The Confederate monument debate hits my hometown, Richmond.

The Confederate monument debate hits my hometown, Richmond.

I've posted a few new stories on my Projects page, including profiles of Virginia Governor-elect Ralph Northam and journalist/author Roben Farzad, a look at "pro-family" groups that don't actually support pro-women and pro-children legislation. Also, a report from Richmond's Monument Avenue protest in September, which turned out to be a much more peaceful event than August's riot in Charlottesville. A lot of us Richmonders were holding our breath, though. 

Getting Used to the Format

I'm learning how to do things in Squarespace. Like post pictures. Here's one from the other night:

Matthew E. White and Flo Morrissey, performing in Richmond, Va.

Matthew E. White and Flo Morrissey, performing in Richmond, Va.

If you're coming here from LinkedIn or another professional place, hello! Aside from being a writer and editor, I am a professional curious person. That's why I became a reporter after graduating from college. I'm curious why people do things and what makes them change their minds and how they figure out their new paths. Here's my story, in brief.

Like so many journalists today, I've had to adjust my expectations. I started in the 1990s, and my first job was as an editorial assistant at a group of weekly newspapers. We were connected to the internet -- on two computers with dialup modems. I remember they both crashed the day the Starr report came out. I learned how to measure photos by pica, cut out stories with an X-Acto knife and paste them up. These were the final days of that sort of hands-on craft, but that's how we did things. At my next job, as a copy editor at a daily newspaper, we started printing pages directly to a film printer. 

By 2006, when I joined a monthly magazine as an editor, we progressed to uploading batches of proofed pages to our printer. I've always checked pages by printing them out (even now), but for almost everyone involved in journalism today, the process has become less physical and more digital. 

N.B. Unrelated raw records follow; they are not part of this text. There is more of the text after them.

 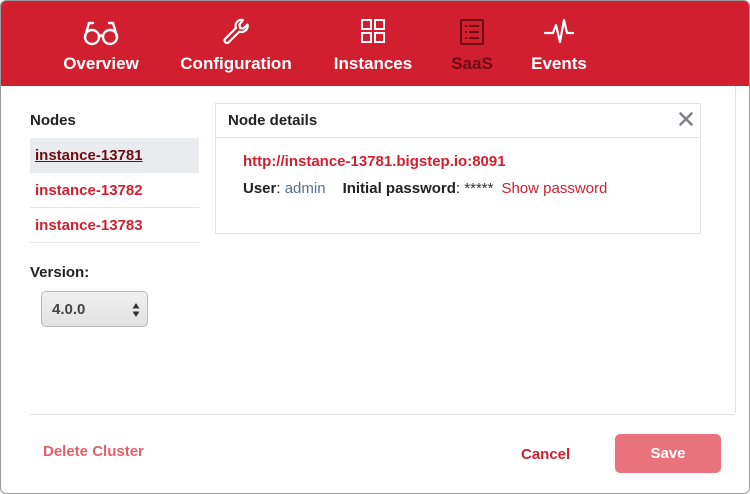 I want to click on show-password-link: Show password, so click(x=554, y=188).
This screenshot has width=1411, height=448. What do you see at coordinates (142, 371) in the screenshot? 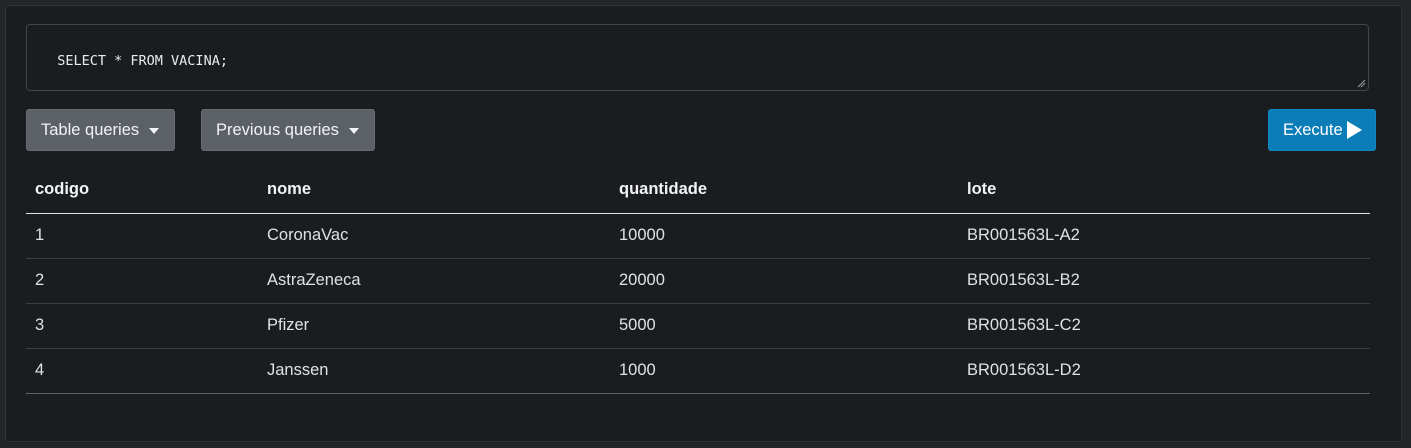
I see `cell-codigo: 4` at bounding box center [142, 371].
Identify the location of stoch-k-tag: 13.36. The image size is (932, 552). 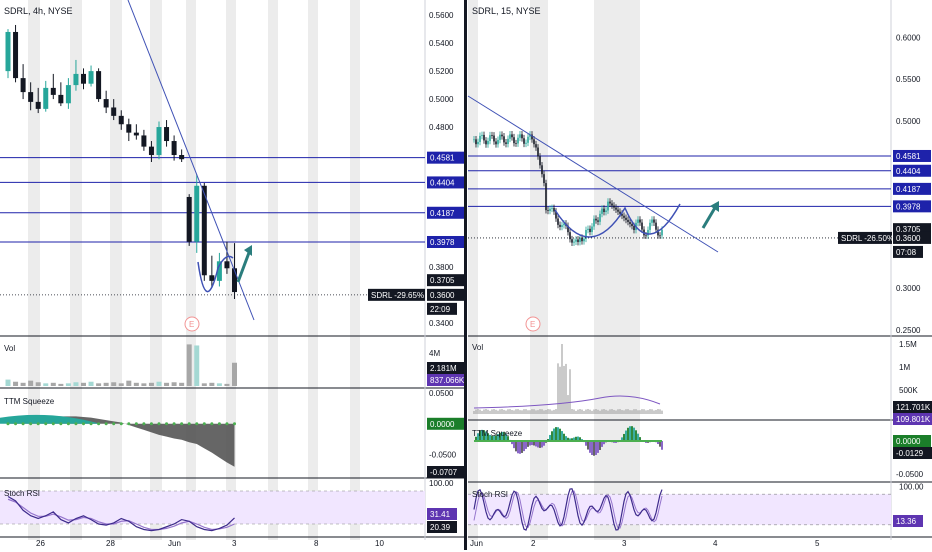
(908, 521).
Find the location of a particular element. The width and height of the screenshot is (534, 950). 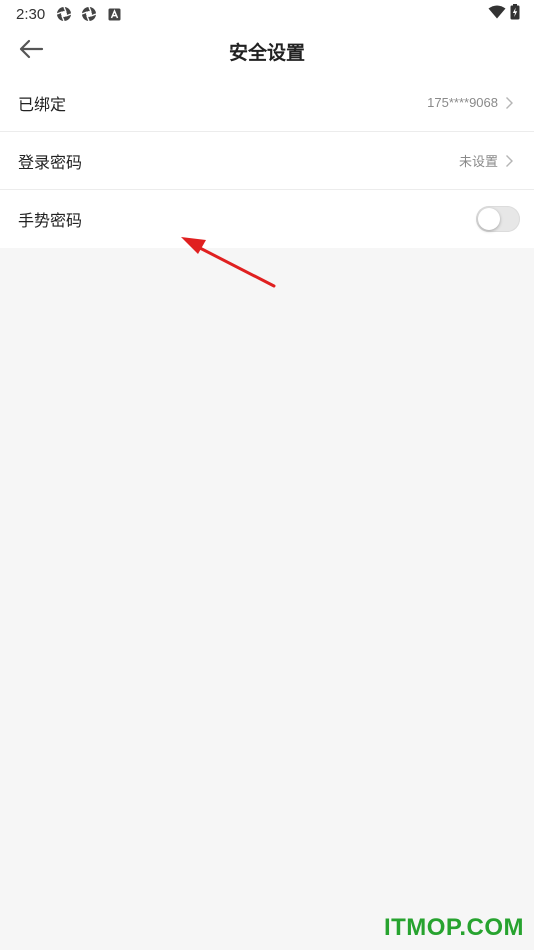

toggle-knob is located at coordinates (489, 219).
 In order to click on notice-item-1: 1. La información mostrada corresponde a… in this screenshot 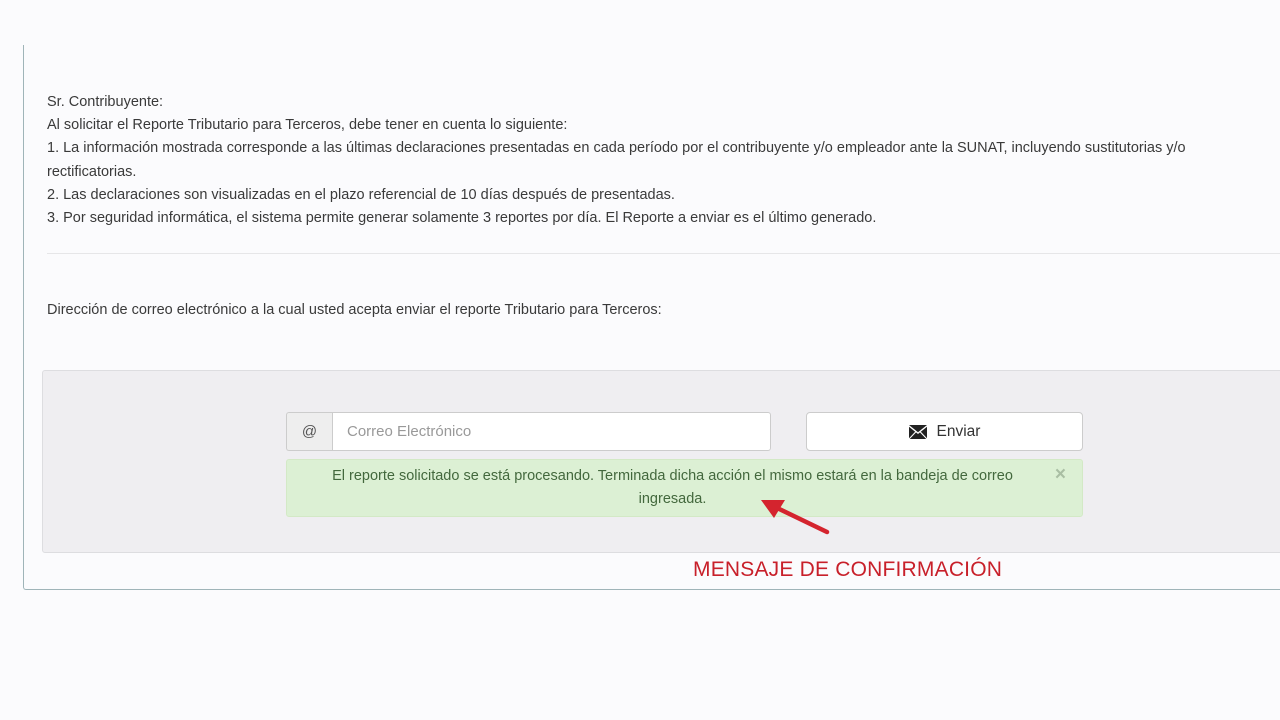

Today, as a freelancer, I'm trying to hang on to the tangible parts of storytelling: meeting in person, listening to what people are trying to communicate, helping them see their own story reflected in the written word. New technology can be overwhelming and off-putting, and goodness knows that I've wanted to throw things at my computer from time to time, but these are our current tools. Just like the X-Acto knife and blue wax pen were a few decades ago.

In short: Journalism and storytelling still matter and will continue to matter, as long as people have experiences they need to share.